*** 本文
DMM.comの亀山敬司取締役会長は、最近不満に思っていることがある。

若手社員たちがお利口さんすぎて、面白くない。「良い子すぎて、ガツガツ感がない」。

会社はアダルトビジネスでの安定的な収益を原資に、次々と新規事業を始めている。

FX(外国為替証拠金取引)、オンライン英会話、3Dプリンタ事業などで成功も収め、IT分野では5本の指に入る人気企業となった。一流と言われる大学からの就職希望者が増えた。

大学卒はもちろん優秀だ。利口でソツなく仕事をこなす。ただ失敗や恥をかくことをおそれる。会社内がそういう種類の人間にばかりになることに不安を感じる。

そこで考えついたのが、高卒者向け「DMMアカデミー」の創設。

亀山会長が目指すものは何なのか。ご本人に聞いた。

きっかけはトランプ

――高卒者向け「DMMアカデミー」は、アメリカ大統領選がきっかけと聞きましたが

トランプが勝ったのは、アメリカの格差の問題が大きいと思うんだ。多少の格差はいいんだ。でも大きすぎると、諦めるか、ヤケっぱちになるしかない。

今の日本も、他人事じゃない。このままだと貧乏人の子は貧乏になるしかない。「カネがなくても学べる仕組みがないかな」と思ったんだよね。
******
*** 提供された記録
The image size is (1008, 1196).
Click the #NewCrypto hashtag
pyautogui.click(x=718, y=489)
******
*** 提供された記録
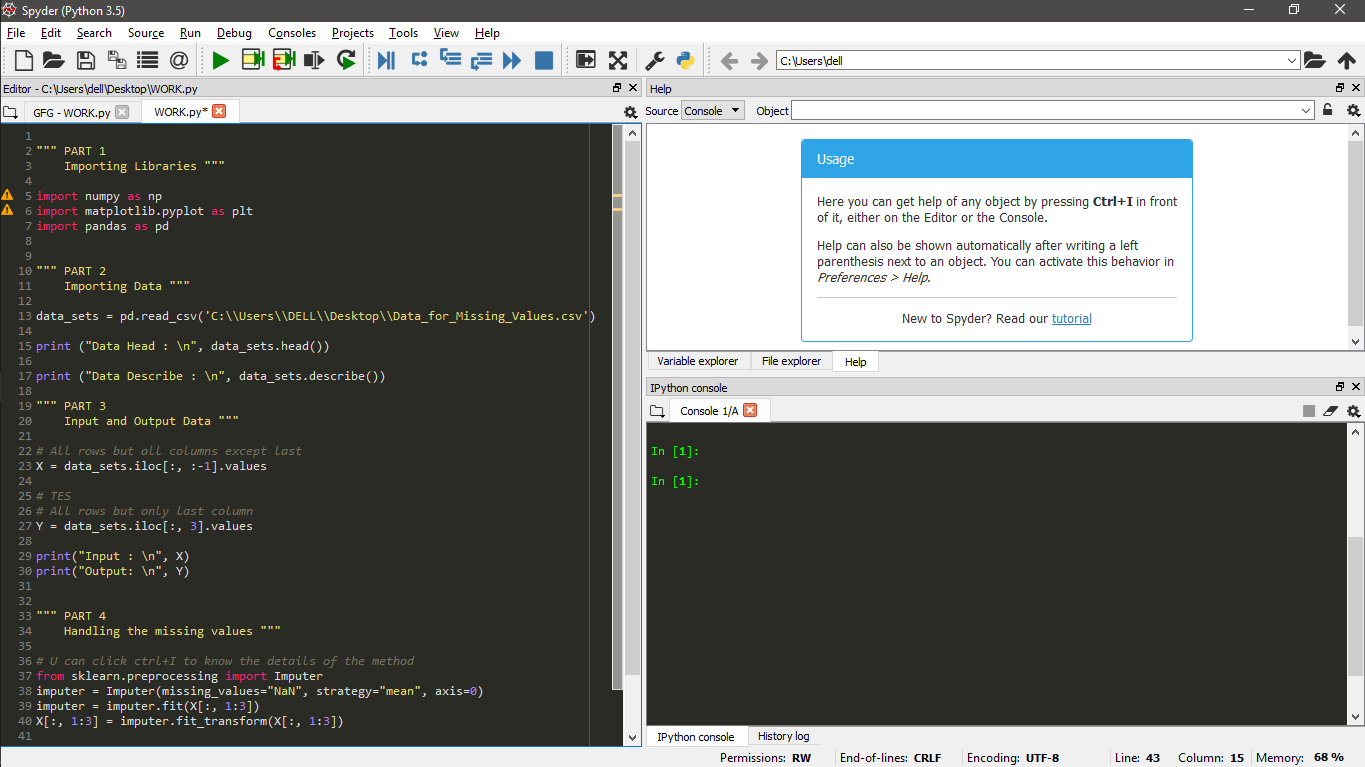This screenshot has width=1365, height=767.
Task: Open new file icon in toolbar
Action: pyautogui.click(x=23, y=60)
******
取り組む課題:
a - 亀山会長のインタビュー記事のうち、"そこで考えついたのが、高卒者向け「DMMアカデミー」の創設。"から"と、諦めるか、ヤケっぱちになるしかない。"までを、その両端も含めて一字も変えずに書き写してください。
b - 次の(i)〜(iii)の記述が亀山会長のインタビュー記事の内容と合っているかどうかを、それぞれ「はい」か「いいえ」で答え、判断の根拠となる記事中の言葉をそのまま引用してください。(i) 亀山会長は、若手社員にガツガツ感がないと感じている。(ii) 「DMMアカデミー」は大学卒業者を対象としている。(iii) 亀山会長は、格差は少しでもあってはならないと考えている。
c - 亀山会長のインタビュー記事を、最後の文の次から書き継いでください。

課題の解答:
a -
そこで考えついたのが、高卒者向け「DMMアカデミー」の創設。

亀山会長が目指すものは何なのか。ご本人に聞いた。

きっかけはトランプ

――高卒者向け「DMMアカデミー」は、アメリカ大統領選がきっかけと聞きましたが

トランプが勝ったのは、アメリカの格差の問題が大きいと思うんだ。多少の格差はいいんだ。でも大きすぎると、諦めるか、ヤケっぱちになるしかない。

b -
(i) はい。「良い子すぎて、ガツガツ感がない」
(ii) いいえ。「高卒者向け「DMMアカデミー」の創設」
(iii) いいえ。「多少の格差はいいんだ。」

c -
それにアメリカみたいに異質なものを排除していく傾向が強まるなら、今後は成長しないだろう。短期的には株価が上がるかもしれないけど、このまま内向きになっていく世の中が、良くなるとは到底思えない。

いろいろいたほうが面白い

――異質なものを排除しないという考えから?

異質なものが好きでね。業種だけでなく働く人も。学歴でも最近ではハーバードや東大などエリートが増えたけど、オレは専門学校中退で、幹部連中も高卒のたたき上げが多い

外国人もアメリカなど先進国だけじゃなく、中国系やアフリカ系の人たちを積極的に雇ってる。LGBTも増えてるし、気合いの体育会系もいれば、プログラミングばかりやっているオタクもいる。

いろんなキャラのヤツらが交じり合いながら、一緒に仕事をしている。「いろいろいたほうが面白い」というのが実感としてあるからね。ついでに、いろんな学校があってもいいよね。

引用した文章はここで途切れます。